***** Given entries *****

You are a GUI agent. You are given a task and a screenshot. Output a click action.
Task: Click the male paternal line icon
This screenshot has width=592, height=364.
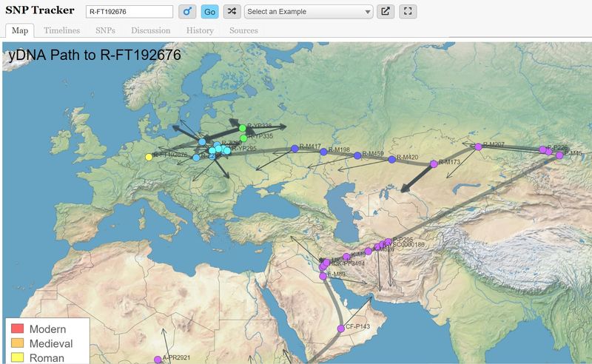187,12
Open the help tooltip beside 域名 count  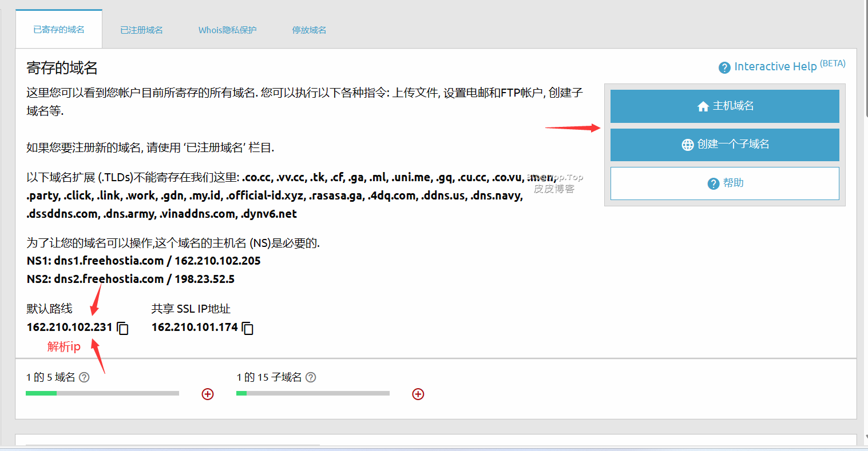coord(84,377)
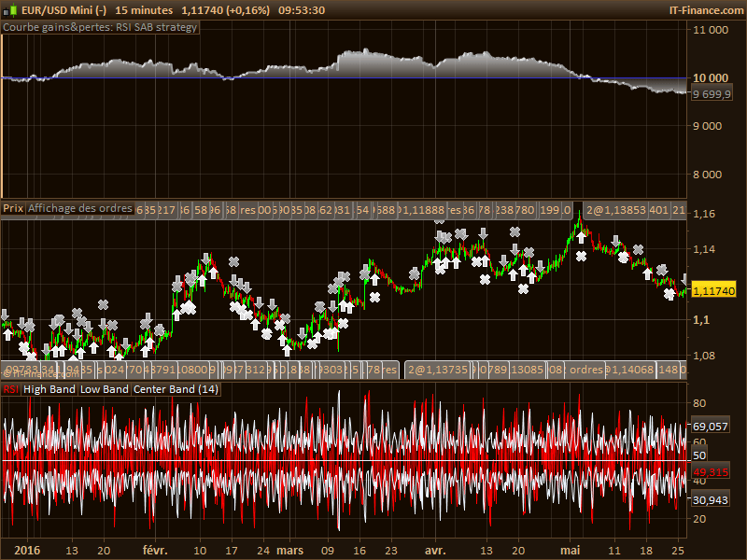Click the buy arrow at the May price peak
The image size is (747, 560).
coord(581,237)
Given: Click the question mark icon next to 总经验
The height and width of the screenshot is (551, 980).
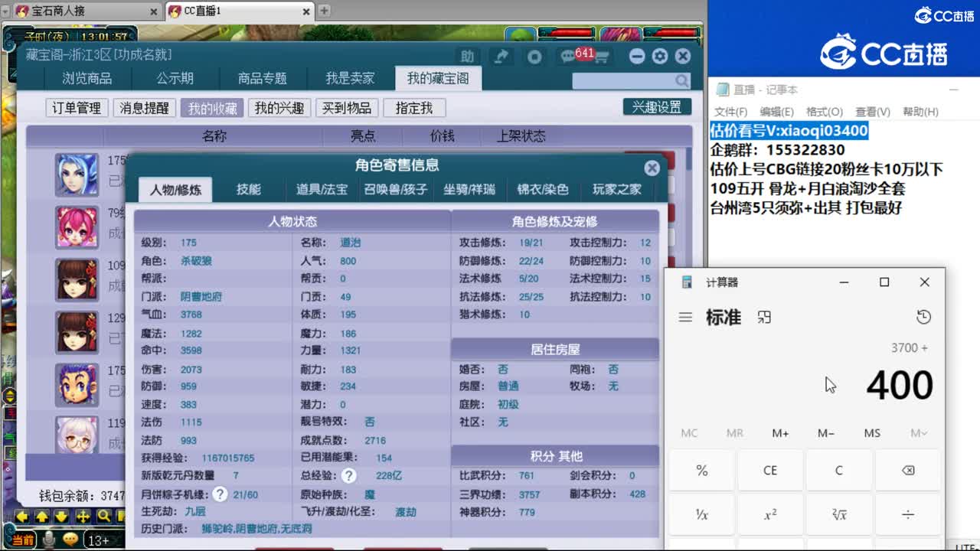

*****

§ **Exercise instructions**
Go through the material above, find each line with the string "icon", and copy it.

§ **Task answer**
Task: Click the male paternal line icon
Given: Click the question mark icon next to 总经验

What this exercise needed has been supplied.